--- Start of Supplied records ---
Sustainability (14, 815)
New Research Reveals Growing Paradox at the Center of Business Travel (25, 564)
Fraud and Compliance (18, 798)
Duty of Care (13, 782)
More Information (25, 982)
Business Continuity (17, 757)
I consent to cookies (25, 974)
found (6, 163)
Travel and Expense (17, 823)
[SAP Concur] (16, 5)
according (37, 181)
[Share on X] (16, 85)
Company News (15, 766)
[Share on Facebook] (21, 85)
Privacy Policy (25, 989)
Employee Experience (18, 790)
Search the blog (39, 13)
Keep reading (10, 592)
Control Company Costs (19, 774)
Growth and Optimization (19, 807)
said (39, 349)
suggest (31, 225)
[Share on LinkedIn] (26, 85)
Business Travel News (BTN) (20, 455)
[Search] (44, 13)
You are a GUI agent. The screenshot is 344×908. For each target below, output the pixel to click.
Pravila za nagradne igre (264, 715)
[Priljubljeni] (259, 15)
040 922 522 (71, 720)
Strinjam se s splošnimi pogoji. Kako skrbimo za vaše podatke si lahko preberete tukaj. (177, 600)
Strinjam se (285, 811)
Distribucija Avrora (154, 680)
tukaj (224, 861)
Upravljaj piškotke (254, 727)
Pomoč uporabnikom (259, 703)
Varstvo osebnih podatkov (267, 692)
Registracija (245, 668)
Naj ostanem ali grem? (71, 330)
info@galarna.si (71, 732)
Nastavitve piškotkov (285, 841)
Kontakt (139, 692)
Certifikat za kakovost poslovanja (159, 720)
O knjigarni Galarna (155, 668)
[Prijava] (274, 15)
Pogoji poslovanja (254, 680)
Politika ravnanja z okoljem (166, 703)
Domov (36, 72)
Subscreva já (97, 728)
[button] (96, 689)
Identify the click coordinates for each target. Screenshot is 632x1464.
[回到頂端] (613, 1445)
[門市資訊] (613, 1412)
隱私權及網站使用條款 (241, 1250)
--- End of Supplied records ---
The exercise - Render the records from the line with "Distribucija Avrora (154, 680)" up to and including the line with "Subscreva já (97, 728)" as a numbered list, leaving out any blank lines.

Written response -
1. Distribucija Avrora (154, 680)
2. tukaj (224, 861)
3. Upravljaj piškotke (254, 727)
4. Pomoč uporabnikom (259, 703)
5. Varstvo osebnih podatkov (267, 692)
6. Registracija (245, 668)
7. Naj ostanem ali grem? (71, 330)
8. info@galarna.si (71, 732)
9. Nastavitve piškotkov (285, 841)
10. Kontakt (139, 692)
11. Certifikat za kakovost poslovanja (159, 720)
12. O knjigarni Galarna (155, 668)
13. [Prijava] (274, 15)
14. Pogoji poslovanja (254, 680)
15. Politika ravnanja z okoljem (166, 703)
16. Domov (36, 72)
17. Subscreva já (97, 728)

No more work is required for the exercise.